* [Data for processing]:
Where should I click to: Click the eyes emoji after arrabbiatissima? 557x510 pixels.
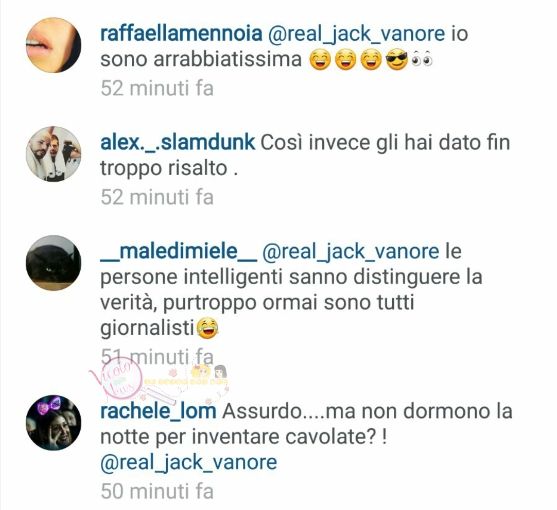coord(422,60)
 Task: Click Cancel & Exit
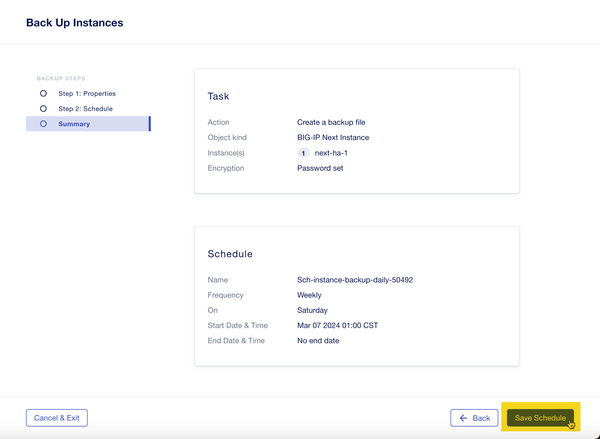click(x=57, y=418)
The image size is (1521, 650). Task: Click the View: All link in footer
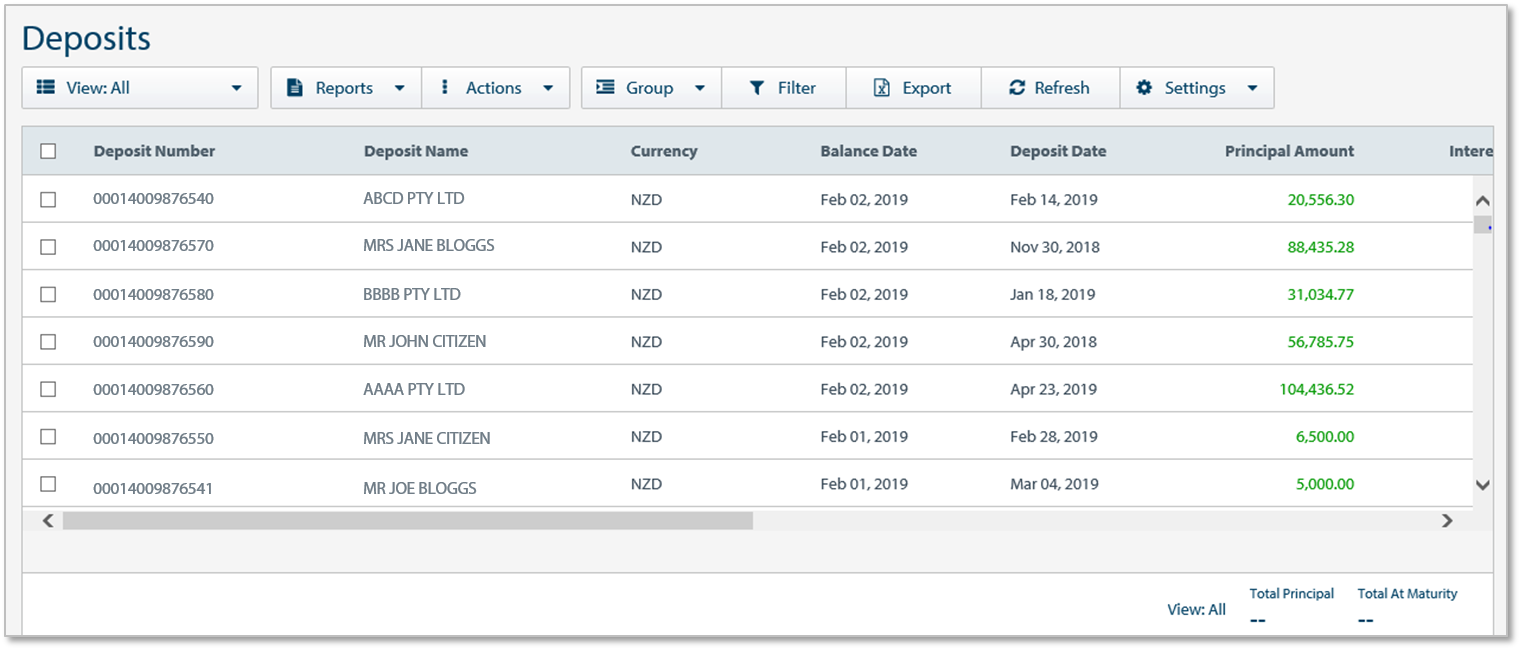tap(1196, 609)
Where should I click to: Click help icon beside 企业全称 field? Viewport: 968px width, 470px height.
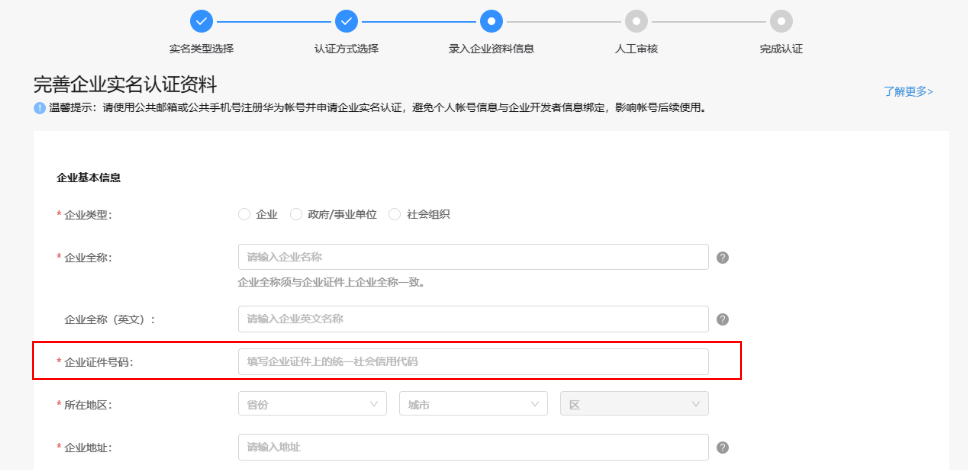723,257
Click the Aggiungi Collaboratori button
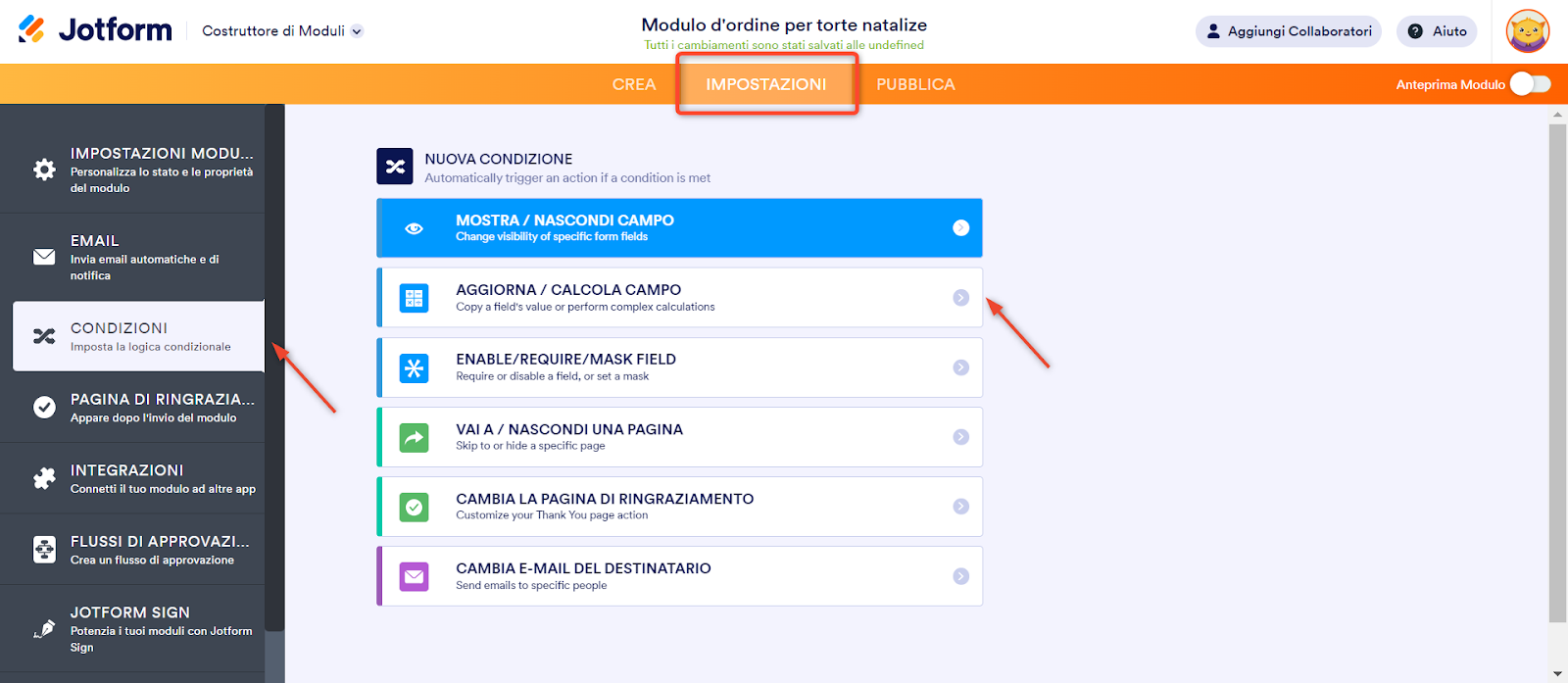Image resolution: width=1568 pixels, height=683 pixels. coord(1288,31)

* [Problem requirements]: Retype each entry exactly as it appears, excluding any image.

* [Result for this task]:
Where should I click to: Click the eyes emoji after arrabbiatissima? 557x510 pixels.
coord(422,60)
 Task: Click Cancel & Exit
click(x=57, y=418)
The image size is (1521, 650). Task: Click the View: All link in footer
tap(1196, 609)
Where should I click to: Click help icon beside 企业全称 field? Viewport: 968px width, 470px height.
723,257
Click the Aggiungi Collaboratori button
Image resolution: width=1568 pixels, height=683 pixels. coord(1288,31)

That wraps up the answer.